Abstract
To construct a machine learning algorithm model of lymph node metastasis (LNM) in patients with poorly differentiated-type intramucosal gastric cancer. 1169 patients with postoperative gastric cancer were divided into a training group and a test group at a ratio of 7:3. The model for lymph node metastasis was established with python machine learning. The Gbdt algorithm in the machine learning results finds that number of resected nodes, lymphovascular invasion and tumor size are the primary 3 factors that account for the weight of LNM. Effect of the LNM model of PDC gastric cancer patients in the training group: Among the 7 algorithm models, the highest accuracy rate was that of GBDT (0.955); The AUC values for the 7 algorithms were, from high to low, XGB (0.881), RF (0.802), GBDT (0.798), LR (0.778), XGB + LR (0.739), RF + LR (0.691) and GBDT + LR (0.626). Results of the LNM model of PDC gastric cancer patients in test group : Among the 7 algorithmic models, XGB had the highest accuracy rate (0.952); Among the 7 algorithms, the AUC values, from high to low, were GBDT (0.788), RF (0.765), XGB (0.762), LR (0.750), RF + LR (0.678), GBDT + LR (0.650) and XGB + LR (0.619). Single machine learning algorithm can predict LNM in poorly differentiated-type intramucosal gastric cancer, but fusion algorithm can not improve the effect of machine learning in predicting LNM.

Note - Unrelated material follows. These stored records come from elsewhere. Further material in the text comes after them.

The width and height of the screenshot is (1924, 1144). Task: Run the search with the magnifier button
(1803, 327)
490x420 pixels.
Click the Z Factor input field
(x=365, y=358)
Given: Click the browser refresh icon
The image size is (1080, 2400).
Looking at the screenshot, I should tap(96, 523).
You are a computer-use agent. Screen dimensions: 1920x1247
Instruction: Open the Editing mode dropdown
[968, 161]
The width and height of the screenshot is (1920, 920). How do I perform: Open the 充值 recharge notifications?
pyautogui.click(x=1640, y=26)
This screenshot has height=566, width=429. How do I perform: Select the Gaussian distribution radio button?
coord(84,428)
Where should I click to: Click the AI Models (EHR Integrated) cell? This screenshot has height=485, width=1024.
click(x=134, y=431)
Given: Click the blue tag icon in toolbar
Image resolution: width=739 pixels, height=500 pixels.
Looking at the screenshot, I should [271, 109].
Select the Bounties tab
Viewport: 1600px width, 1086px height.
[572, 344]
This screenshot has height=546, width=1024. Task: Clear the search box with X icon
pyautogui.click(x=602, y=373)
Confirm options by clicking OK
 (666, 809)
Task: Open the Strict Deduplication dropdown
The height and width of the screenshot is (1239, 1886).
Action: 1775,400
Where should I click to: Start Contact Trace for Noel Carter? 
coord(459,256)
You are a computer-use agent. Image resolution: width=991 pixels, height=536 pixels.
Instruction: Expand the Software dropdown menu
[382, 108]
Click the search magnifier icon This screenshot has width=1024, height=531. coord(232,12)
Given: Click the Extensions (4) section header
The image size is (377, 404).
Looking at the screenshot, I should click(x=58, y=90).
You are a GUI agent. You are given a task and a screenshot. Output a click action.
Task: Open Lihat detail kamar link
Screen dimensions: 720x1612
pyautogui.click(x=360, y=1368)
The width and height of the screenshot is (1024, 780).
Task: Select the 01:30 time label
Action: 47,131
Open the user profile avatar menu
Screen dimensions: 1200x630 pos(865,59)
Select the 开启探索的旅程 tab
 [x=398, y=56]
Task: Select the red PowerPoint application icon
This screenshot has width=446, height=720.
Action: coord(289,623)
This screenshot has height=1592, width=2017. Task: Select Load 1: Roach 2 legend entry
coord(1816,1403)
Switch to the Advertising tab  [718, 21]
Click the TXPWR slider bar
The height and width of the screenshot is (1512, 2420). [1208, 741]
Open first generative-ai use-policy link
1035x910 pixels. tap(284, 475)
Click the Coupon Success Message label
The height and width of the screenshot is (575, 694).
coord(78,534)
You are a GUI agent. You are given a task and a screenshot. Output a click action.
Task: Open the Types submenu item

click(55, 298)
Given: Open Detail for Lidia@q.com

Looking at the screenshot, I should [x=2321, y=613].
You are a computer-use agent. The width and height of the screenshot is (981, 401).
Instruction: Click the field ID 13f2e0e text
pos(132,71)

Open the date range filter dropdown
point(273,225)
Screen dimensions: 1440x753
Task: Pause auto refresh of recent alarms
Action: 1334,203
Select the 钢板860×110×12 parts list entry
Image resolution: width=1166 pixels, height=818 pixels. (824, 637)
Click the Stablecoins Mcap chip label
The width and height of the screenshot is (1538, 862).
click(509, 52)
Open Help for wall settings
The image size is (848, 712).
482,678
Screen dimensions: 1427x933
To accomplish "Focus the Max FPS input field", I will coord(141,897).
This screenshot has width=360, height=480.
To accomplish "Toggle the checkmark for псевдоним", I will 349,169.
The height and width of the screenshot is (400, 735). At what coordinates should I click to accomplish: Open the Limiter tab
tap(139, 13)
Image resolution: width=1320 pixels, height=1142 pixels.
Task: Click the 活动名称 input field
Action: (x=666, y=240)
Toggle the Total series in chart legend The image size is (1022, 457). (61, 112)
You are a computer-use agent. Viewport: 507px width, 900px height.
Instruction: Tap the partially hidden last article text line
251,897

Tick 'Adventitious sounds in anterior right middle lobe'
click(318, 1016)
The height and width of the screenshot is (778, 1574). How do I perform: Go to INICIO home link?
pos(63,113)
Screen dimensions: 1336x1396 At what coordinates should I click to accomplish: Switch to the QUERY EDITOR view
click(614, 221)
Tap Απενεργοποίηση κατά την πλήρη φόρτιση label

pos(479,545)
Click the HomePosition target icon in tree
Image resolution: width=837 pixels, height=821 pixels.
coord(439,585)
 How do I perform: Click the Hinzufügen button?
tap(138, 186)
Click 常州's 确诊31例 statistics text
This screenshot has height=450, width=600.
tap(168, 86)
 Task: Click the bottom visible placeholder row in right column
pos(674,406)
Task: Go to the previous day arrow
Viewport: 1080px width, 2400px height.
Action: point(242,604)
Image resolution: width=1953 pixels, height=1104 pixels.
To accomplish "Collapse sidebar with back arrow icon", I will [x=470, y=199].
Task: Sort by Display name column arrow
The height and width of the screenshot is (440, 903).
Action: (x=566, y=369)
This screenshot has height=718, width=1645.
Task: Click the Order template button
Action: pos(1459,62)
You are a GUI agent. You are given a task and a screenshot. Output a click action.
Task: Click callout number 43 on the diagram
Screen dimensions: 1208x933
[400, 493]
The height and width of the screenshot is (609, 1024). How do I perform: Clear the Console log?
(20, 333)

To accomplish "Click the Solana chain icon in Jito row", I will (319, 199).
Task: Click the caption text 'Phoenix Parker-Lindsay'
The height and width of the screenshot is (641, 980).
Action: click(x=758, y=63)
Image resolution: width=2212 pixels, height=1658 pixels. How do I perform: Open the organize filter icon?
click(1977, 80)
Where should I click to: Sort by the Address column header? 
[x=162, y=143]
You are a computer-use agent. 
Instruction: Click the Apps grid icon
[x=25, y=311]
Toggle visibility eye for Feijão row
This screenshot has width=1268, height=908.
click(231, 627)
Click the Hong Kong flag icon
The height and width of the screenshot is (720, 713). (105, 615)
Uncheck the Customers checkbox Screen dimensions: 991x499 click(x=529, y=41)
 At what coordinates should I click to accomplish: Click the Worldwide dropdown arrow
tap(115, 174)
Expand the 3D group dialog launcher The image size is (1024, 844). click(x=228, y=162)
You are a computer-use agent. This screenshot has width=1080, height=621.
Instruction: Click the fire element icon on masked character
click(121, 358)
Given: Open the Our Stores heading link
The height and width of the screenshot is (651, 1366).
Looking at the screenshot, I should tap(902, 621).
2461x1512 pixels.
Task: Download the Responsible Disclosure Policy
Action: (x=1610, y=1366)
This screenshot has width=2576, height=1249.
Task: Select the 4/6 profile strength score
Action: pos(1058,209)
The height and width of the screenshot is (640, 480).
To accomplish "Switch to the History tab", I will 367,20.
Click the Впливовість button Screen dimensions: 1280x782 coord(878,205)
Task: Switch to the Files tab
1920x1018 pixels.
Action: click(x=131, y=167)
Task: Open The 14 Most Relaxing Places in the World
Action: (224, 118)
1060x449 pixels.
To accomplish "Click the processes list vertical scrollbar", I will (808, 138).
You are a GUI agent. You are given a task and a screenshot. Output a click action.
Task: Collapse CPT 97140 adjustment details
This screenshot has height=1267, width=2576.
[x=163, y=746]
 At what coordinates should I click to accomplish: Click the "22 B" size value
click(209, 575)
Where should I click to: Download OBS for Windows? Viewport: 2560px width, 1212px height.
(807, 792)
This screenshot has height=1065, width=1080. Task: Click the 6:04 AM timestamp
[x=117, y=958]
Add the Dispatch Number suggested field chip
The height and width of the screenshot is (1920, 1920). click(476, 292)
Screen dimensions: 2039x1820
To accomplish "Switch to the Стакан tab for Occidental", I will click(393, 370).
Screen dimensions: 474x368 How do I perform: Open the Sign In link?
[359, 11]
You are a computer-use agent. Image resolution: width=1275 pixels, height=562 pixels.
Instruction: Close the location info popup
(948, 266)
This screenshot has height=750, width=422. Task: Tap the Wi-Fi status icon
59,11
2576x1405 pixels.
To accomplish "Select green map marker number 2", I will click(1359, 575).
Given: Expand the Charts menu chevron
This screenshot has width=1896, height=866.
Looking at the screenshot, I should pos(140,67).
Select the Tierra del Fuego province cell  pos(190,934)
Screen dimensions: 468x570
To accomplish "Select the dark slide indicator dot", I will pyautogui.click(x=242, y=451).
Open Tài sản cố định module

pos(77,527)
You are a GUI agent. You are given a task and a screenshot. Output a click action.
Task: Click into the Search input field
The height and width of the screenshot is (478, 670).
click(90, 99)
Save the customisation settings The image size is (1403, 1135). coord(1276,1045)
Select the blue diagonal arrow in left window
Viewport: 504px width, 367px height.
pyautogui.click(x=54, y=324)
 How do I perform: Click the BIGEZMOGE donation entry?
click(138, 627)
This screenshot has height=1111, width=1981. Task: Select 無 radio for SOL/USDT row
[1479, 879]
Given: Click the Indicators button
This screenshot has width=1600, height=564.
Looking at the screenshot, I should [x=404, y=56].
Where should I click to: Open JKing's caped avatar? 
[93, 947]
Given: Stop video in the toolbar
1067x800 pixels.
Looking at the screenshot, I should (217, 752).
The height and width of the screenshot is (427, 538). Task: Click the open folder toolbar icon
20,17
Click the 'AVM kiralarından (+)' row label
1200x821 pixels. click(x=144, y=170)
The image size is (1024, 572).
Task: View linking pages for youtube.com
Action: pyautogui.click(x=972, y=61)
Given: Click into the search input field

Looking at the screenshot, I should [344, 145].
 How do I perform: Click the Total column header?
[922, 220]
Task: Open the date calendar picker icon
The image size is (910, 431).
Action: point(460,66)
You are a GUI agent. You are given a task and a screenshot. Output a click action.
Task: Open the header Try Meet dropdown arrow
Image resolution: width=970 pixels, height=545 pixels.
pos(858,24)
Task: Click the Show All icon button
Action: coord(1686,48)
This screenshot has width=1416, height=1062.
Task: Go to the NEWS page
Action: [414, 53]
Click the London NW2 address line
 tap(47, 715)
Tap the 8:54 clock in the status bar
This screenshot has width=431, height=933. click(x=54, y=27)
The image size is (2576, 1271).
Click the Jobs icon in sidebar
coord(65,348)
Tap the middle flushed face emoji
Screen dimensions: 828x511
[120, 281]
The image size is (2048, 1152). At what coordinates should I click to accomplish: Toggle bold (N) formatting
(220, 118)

Subject terms: Cancer epidemiology, Cancer genetics, Cancer therapy, Tumour biomarkers, Biomarkers, Diseases, Health care, Medical research, Risk factors, Energy science and technology
Introduction
Gastric cancer is the world's fourth most common neoplastic disease, and the second most fatal tumor-related disease1. With the development of endoscopic techniques, improved diagnostics and the global popularization of gastric cancer screening, the early gastric cancer (EGC) detection rate increases every year, especially in Japan and Korea2,3. EGC can be treated with endoscopic resection, D1 or D2 radical surgical resection, as well as other medical auxiliary treatments according to tumor stage4. The indications and effects of the various treatments vary. EGC only considers the depth of focal infiltration; it does not consider lymph node metastasis, an important factor in choosing an EGC treatment regimen. Therefore, it is necessary to accurately stage EGC patients prior to surgery to select a reasonable treatment option. Studies have shown that EGC with lymph node metastasis (LNM), the number of lymph node metastases, and lymph node metastasis in different regions, have important effects on EGC treatment and prognosis5. Therefore, for over 80% of patients with EGC, radical surgery on D1 or D2 increases unnecessary lymph node dissection. It also increases the trauma caused by surgery, and affects patient recovery. In recent years, the development of endoscopic mucosal dissection and endoscopic mucosal resection has brought new developments to EGC treatment. There is now less trauma and quick postoperative recovery. Thus, patients can avoid the heavy trauma and long recovery time caused by laparotomy or endoscopic surgery. However, it is important to accurately judge lymph node metastasis before surgery6.
In recent years, many studies have reported on machine learning in medicine. For example, using large preoperative data to develop and validate machine learning algorithms can predict hospital stay and patient-specific hospital costs after primary total hip arthroplasty7; Additionally, machine learning can predict hospital acquired pneumonia in patients with schizophrenia8; Machine learning techniques can also predict 5-year survival in patients with chondrosarcoma9.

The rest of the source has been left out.